[DATA LISTING]:
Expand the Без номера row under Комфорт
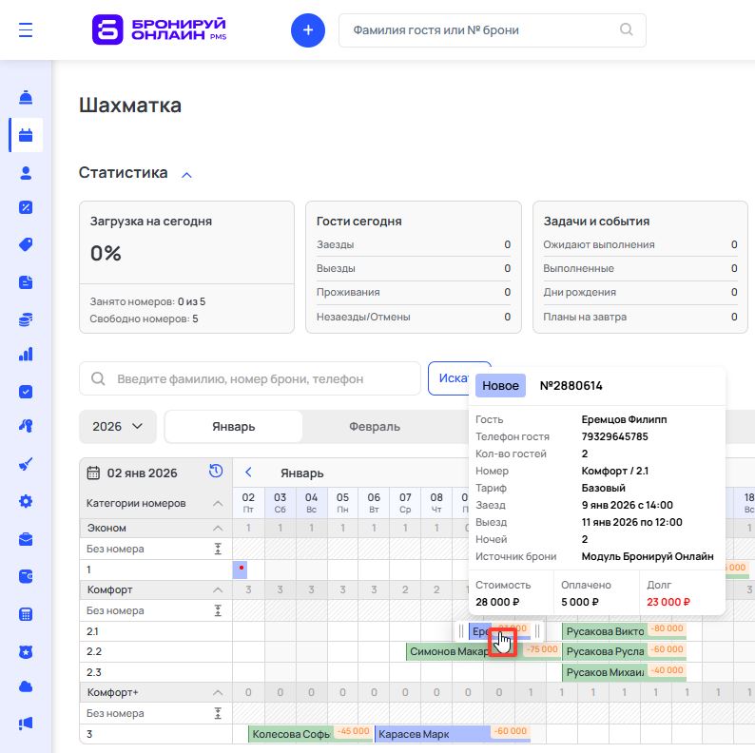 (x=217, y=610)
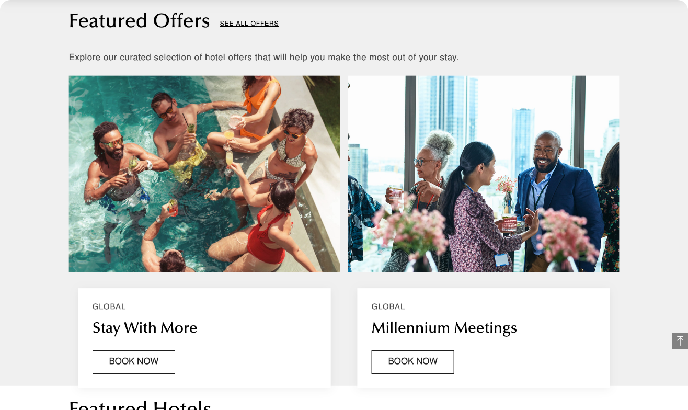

==

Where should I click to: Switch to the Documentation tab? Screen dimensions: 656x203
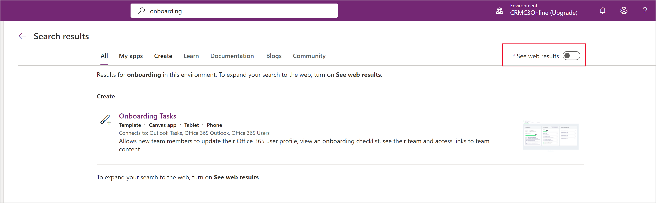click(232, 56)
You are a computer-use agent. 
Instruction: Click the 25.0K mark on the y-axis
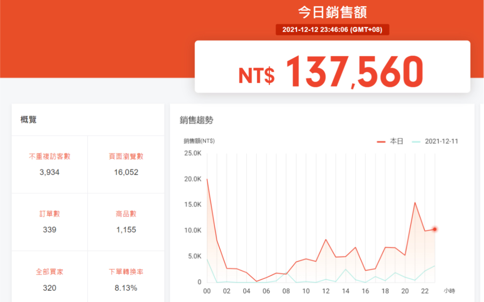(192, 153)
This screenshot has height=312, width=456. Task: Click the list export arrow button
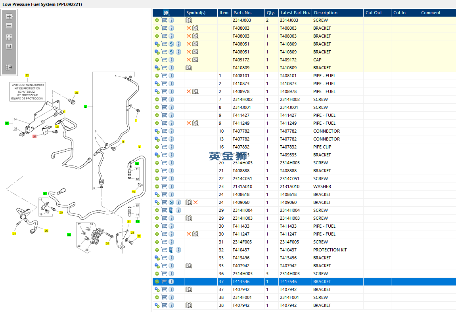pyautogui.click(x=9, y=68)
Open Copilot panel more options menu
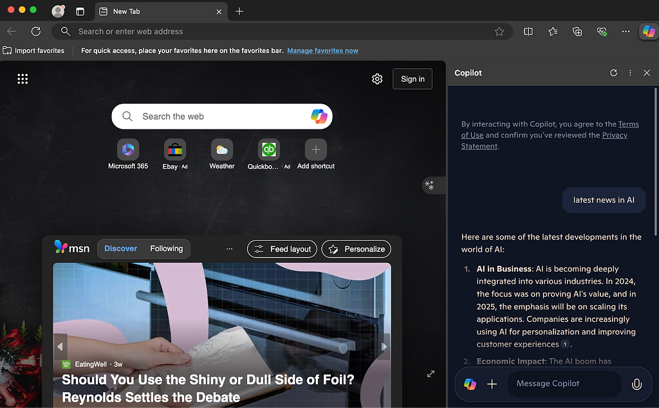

* * *

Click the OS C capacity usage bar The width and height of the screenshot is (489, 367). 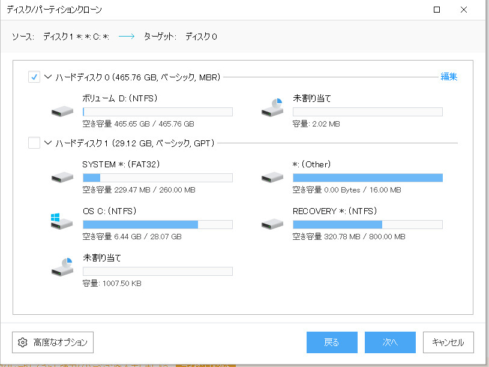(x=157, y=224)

[WHAT THE TASK ASKS]:
Out of the records above, please copy exactly the lines from the line with "Where should I" up to and including the line with "Open Copilot panel more options menu", minus the pictures.

[TASK RESPONSE]:
Where should I click to: Switch to the Documentation tab? Screen dimensions: 656x203
click(232, 56)
You are a computer-use agent. 
Instruction: Click the 25.0K mark on the y-axis
(192, 153)
This screenshot has height=312, width=456. Task: Click the list export arrow button
pyautogui.click(x=9, y=68)
Open Copilot panel more options menu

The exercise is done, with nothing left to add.